Bank cards and digital payments are the norm for teenagers today. And that’s a good thing
A generation ago, allowances and spending money for kids were in the physical form. Kids paid for candy, lunches and bus fare with paper bills and coins.
But the move toward digital payments has been swift and accelerated by the pandemic, when many places stopped taking cash as a form of payment.
It seems kids are getting debit cards at younger and younger ages. For some parents, this may be a little unnerving: Is it really okay for our kids to be carrying around a card that could be lost or stolen? Do kids have a good concept of money when it’s not in a physical form that requires them to dole it out across a counter?
The reality is that the financial world is changing and digitized money is here to stay. Debit cards and Apple Pay are the new bills and coins. And it’s actually a pretty advantageous development for us and our kids.
Carrying a debit card is arguably safer than carrying cash. Cash can be lost and never found. With a lost debit card, there’s the opportunity to disable it by reporting it lost or stolen.
Should the card be used by someone else, any fraudulent transactions will be reimbursed by the financial institution under Interac’s Zero Liability policy, which states that account holders will not be held liable for any fraudulent transactions made on a debit card. You can further reduce the risk by keeping the balance in the child’s account modest and only link one account to the card.
If you are still concerned about other people using their card, you might consider disabling the tap option, requiring your child to enter their PIN every time they want to buy something.
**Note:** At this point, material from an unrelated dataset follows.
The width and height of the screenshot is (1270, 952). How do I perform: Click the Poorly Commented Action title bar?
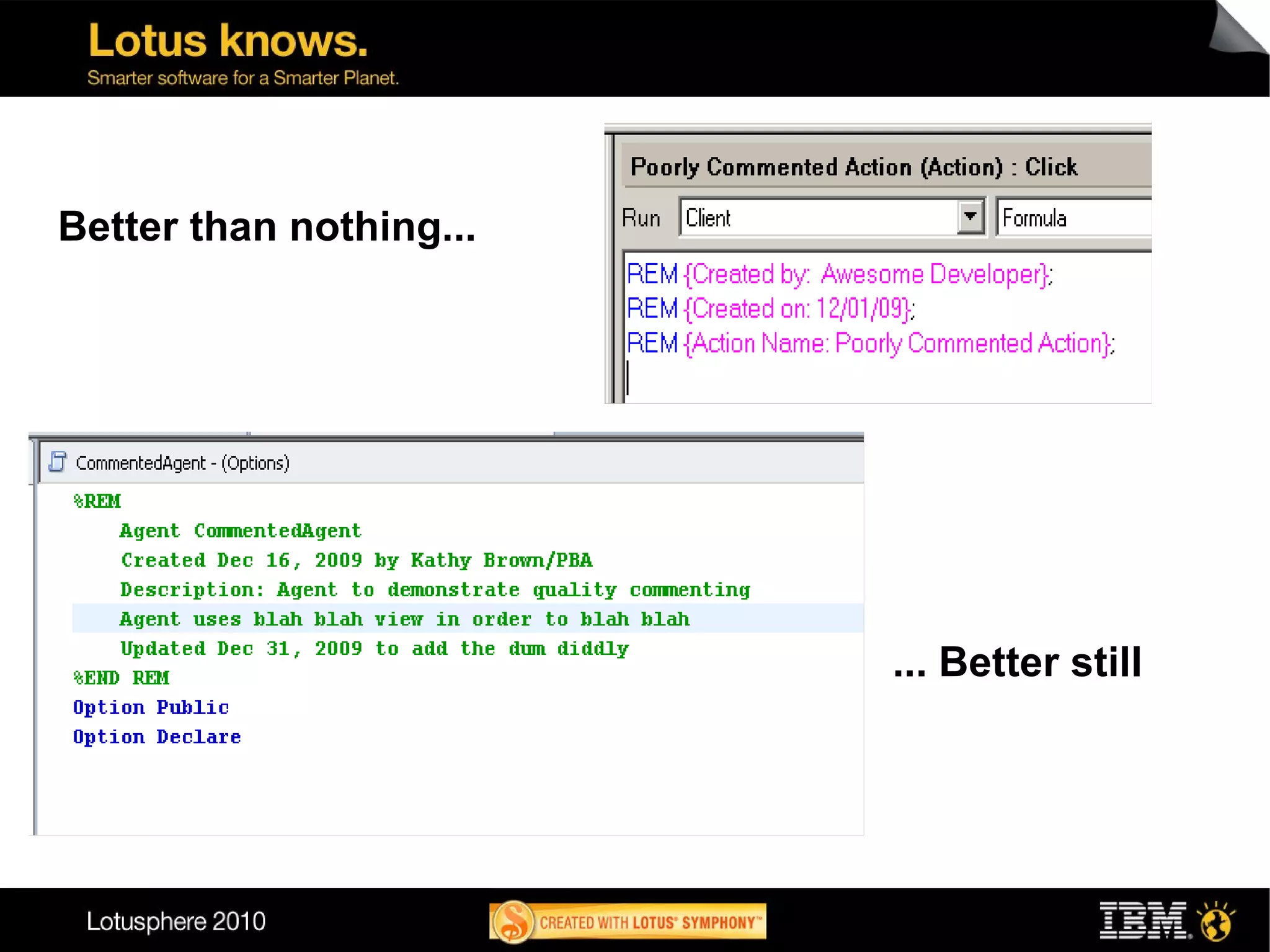(853, 167)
When kids pay with their phone using Apple Pay or Google Pay, the risk is even lower. They don’t have to carry around a card, and there’s the added security of having to get into the phone with a password or face ID. Note, though, that kids have to be at least 13 to use Apple Pay and Google Pay.
Then there’s the psychological element. For a generation that carried around cash, it may seem that using a card or phone to pay for things won’t allow kids to understand or appreciate what it means to have money and spend it. Seeing your bills and coins decrease in volume after you’ve handed them over at a store is a very tangible thing.
But that doesn’t mean kids can’t get the concept. They just see it a different way: by looking at their bank account balance online. For them, that’s the norm, and they fully understand a declining bank balance or when a transaction is declined owing to a lack of funds.
For parents, the benefits are huge. No longer do we need to have cash on hand to pay allowances. We don’t have to hand our kids money before they head out to the mall or for lunch with their friends and hope to get the change back. E-transfers are incredibly convenient. Plus, we can check their bank accounts online to see how many Iced Capps they’ve been having at Tim Hortons, which provides us with teachable moments about how they are spending their money.
Having a bank account and a debit card comes with responsibility. Kids need to know the basics of keeping their card safe – like never telling anyone the PIN, never letting a friend use it to tap for a purchase and reporting it lost as soon as they notice it’s missing.
They should make a habit of logging into their banking app to check their account balance and to review transactions. Not only does this allow them to make sure there are no fraudulent transactions, it’s a great way to “feel” the consequences of spending and get used to saving. Be sure to ask about online access for minors when opening their bank account.
So what’s the right age for a debit card? It’s hard to say definitively, but once your child is going out and spending money on their own – maybe around 12 – having a debit card will make things easier.